▸ Exercise description: Your task is to output, without alteration, each line from the one containing "秋吉 (356, 480)" through the final line of the records below.

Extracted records

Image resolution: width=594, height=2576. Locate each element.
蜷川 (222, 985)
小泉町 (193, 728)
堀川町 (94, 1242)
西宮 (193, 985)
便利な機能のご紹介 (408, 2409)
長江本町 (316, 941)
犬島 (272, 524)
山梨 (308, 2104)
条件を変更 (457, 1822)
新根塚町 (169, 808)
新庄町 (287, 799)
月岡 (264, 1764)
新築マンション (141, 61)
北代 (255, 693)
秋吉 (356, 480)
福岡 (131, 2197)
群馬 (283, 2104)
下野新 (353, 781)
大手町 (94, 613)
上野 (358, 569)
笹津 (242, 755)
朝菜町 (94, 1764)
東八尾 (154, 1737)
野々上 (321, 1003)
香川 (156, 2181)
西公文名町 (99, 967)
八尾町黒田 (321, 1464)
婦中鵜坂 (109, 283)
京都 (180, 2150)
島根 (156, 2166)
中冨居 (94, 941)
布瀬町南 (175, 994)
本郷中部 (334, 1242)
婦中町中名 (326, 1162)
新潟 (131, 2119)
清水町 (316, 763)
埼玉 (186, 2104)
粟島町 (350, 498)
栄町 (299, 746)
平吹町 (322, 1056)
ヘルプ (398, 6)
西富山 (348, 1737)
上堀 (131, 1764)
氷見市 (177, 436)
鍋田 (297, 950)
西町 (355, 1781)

▸ Output below:
秋吉 (356, 480)
福岡 (131, 2197)
群馬 (283, 2104)
下野新 (353, 781)
大手町 (94, 613)
上野 (358, 569)
笹津 (242, 755)
朝菜町 (94, 1764)
東八尾 (154, 1737)
野々上 (321, 1003)
香川 (156, 2181)
西公文名町 (99, 967)
八尾町黒田 (321, 1464)
婦中鵜坂 (109, 283)
京都 (180, 2150)
島根 (156, 2166)
中冨居 (94, 941)
布瀬町南 (175, 994)
本郷中部 (334, 1242)
婦中町中名 (326, 1162)
新潟 (131, 2119)
清水町 (316, 763)
埼玉 (186, 2104)
粟島町 (350, 498)
栄町 (299, 746)
平吹町 (322, 1056)
ヘルプ (398, 6)
西富山 (348, 1737)
上堀 (131, 1764)
氷見市 (177, 436)
鍋田 (297, 950)
西町 (355, 1781)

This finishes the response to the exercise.